Revised version of our March report into GCHQ's activities and the problems it creates.
We have revised and republished our report to take account of information from the ISC, Anderson and RUSI review. The report is in two sections; a technical review of the evidence (part one) and an analysis of the policy and legal considerations (part two). because of its length we have published the report as an ebook.
Our recommendations from the report
The bulk collection of communications data without targeted suspicion is mass surveillance. The bulk collection of global communications data should end. Surveillance should be targeted, necessary and proportionate.
Regulation of GCHQ’s activities
CESG is the UK’s National Technical Authority for Information Assurance (IA), which is responsible for ensuring that information systems used in the public sector are properly secured. This is inconsistent with GCHQ’s activities that exploit Internet vulnerabilities. The responsibility for the CESG should be removed from GCHQ and held by an independent organisation.
Each stage of surveillance – access, collection, technical processing, analysis and invasive activities – should be properly regulated. Access to core communications infrastructure – cables, satellites, internet exchanges – should be subjected to more transparency and oversight separately from specific data collection activities.
A completely new system for authorising invasive activities – with much greater levels of transparency and oversight – is required as part of an overhaul of the regulation of technical processes within surveillance.
There should be clear regulations to protect civilians and businesses from the risks posed by GCHQ’s offensive activities.
The vast amounts of information collected, the increasing use of automated systems create risks around the ability of government to control the outputs of intelligence. We need greater assurances that controls on dissemination work today with the myriad security agencies sharing data as part of the global US-led coalition. After all Snowden himself was able to access highly sensitive materials.
RIPA and DRIPA must be repealed and replaced by new comprehensive surveillance legislation that complies with human rights law.
This legislation should:
The use of publicly available data should be more tightly regulated. Intelligence agencies can paint an intimate picture of our lives simply from our public online activities without any targeting. Researchers have confirmed that simply clicking endorsements in social media reveals likely political opinions, sexual preferences, lifestyle preferences, social circles, personal habits and patterns of behaviour. Many of these attributes are considered sensitive data that can lead to discrimination under UK data protection law and must be treated with special caution.
The personal information of persons in British soil processed by the NSA needs stronger protections. There is no formal legal basis for these data sharing operations, and any safeguards are based on secret agreements among agencies that do not provide sufficient guarantees around this human rights intrusion. Conversely, the use of US data, including PRISM, needs formal protections. Right now GCHQ voluntarily applies the same safeguards as for intercepted materials, but this does not provide the legal certainty required to be compatible with human rights laws.

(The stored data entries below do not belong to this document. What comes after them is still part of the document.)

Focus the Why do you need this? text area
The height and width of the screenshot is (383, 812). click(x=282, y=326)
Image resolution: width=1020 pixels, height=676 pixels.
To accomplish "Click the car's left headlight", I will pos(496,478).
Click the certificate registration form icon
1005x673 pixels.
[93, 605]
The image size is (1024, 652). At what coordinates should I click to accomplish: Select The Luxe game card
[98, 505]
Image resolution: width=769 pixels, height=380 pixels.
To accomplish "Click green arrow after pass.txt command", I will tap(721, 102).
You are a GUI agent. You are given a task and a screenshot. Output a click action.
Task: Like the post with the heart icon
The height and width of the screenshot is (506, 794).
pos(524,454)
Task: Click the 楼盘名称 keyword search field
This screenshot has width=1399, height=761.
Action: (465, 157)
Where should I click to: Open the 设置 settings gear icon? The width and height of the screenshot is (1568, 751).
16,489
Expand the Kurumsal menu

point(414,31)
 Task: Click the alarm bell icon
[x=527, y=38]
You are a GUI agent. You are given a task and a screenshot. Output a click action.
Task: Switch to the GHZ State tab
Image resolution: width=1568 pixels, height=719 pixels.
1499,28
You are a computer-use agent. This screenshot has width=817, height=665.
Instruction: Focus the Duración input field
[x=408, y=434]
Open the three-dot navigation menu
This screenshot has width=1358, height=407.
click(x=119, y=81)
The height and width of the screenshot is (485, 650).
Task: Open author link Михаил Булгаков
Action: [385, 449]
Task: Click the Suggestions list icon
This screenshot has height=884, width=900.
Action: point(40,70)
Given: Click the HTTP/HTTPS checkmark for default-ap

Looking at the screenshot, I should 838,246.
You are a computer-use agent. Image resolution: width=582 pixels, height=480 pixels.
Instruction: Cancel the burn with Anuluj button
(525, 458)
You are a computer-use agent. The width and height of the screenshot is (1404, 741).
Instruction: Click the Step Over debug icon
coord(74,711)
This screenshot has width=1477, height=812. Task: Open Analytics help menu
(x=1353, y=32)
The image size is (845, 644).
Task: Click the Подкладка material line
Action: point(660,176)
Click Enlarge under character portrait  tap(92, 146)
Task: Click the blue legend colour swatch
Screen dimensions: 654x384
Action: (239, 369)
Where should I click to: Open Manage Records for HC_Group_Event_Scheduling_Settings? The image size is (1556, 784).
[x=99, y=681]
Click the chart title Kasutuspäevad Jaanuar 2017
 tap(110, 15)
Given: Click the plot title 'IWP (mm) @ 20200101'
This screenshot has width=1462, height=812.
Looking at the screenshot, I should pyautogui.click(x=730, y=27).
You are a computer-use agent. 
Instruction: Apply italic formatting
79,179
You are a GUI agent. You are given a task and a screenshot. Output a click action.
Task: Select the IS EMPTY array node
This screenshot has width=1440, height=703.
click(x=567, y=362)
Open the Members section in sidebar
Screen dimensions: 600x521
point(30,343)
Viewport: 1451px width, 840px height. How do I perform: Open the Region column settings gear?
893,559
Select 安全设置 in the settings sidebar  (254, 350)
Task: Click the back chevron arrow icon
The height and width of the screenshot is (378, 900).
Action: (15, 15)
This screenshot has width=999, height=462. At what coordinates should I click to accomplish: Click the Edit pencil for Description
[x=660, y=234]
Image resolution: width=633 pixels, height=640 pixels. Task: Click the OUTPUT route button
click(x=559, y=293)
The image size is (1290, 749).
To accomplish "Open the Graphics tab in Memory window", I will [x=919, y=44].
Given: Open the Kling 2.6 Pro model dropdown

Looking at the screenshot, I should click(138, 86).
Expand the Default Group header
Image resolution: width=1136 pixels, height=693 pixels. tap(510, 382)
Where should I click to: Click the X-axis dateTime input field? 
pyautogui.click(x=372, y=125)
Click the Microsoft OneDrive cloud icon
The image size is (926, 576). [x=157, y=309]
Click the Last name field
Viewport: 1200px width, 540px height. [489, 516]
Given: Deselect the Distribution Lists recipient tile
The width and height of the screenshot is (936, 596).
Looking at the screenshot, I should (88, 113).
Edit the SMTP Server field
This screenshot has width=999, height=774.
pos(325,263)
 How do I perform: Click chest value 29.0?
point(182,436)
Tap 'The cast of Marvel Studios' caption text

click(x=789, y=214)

Judicial authorisation of warrants
All surveillance decisions (including the interception of communications, access to communications data and receipt of intelligence from foreign agencies) must be subject to prior judicial authorisation and ongoing judicial control, instead of authorisation by Government Ministers. This authorisation should be by serving judges.
The offices of the Intelligence Services Commissioner and the Interception of Communications Commissioner should be reformed so that they are truly independent, reporting to Parliament not the Executive. They need adequate resources to scrutinise more warrants, carry out searching investigations and publish key statistics. They should remain focused on oversight and not authorisations, which should fall on the judiciary broadly.
The ISC must be fully reformed. The committee should be answerable directly to Parliament rather than to the prime minister and take its own decisions on reporting and publication. The committee must be appropriately funded and staffed with independent experts able to undertake detailed forensic investigations, and an independent secretariat, including independent legal and technical advisors. The committee should have strengthened legal powers to compel the production of information and the attendance of witnesses. The chair of the committee should be a member of the largest opposition party and the Commons members of the committee should be elected.
The Investigatory Powers Tribunal should adopt a more fair and open procedure. This should include:
Parliament must ask what exact mechanisms are available for the overseeing of access to data by US security services in the many available channels. For example, security sources have stated that when UK systems identify sensitive data of interest for further investigation, this is noted and passed on to the intercept commissioner. Parliament must ensure that this is also the case with US operatives.
There needs to be greater transparency about how the agencies operate, including:
The Government should cease breaking encryption standards and undermining internet security. Such activity should be explicitly prohibited by legislation.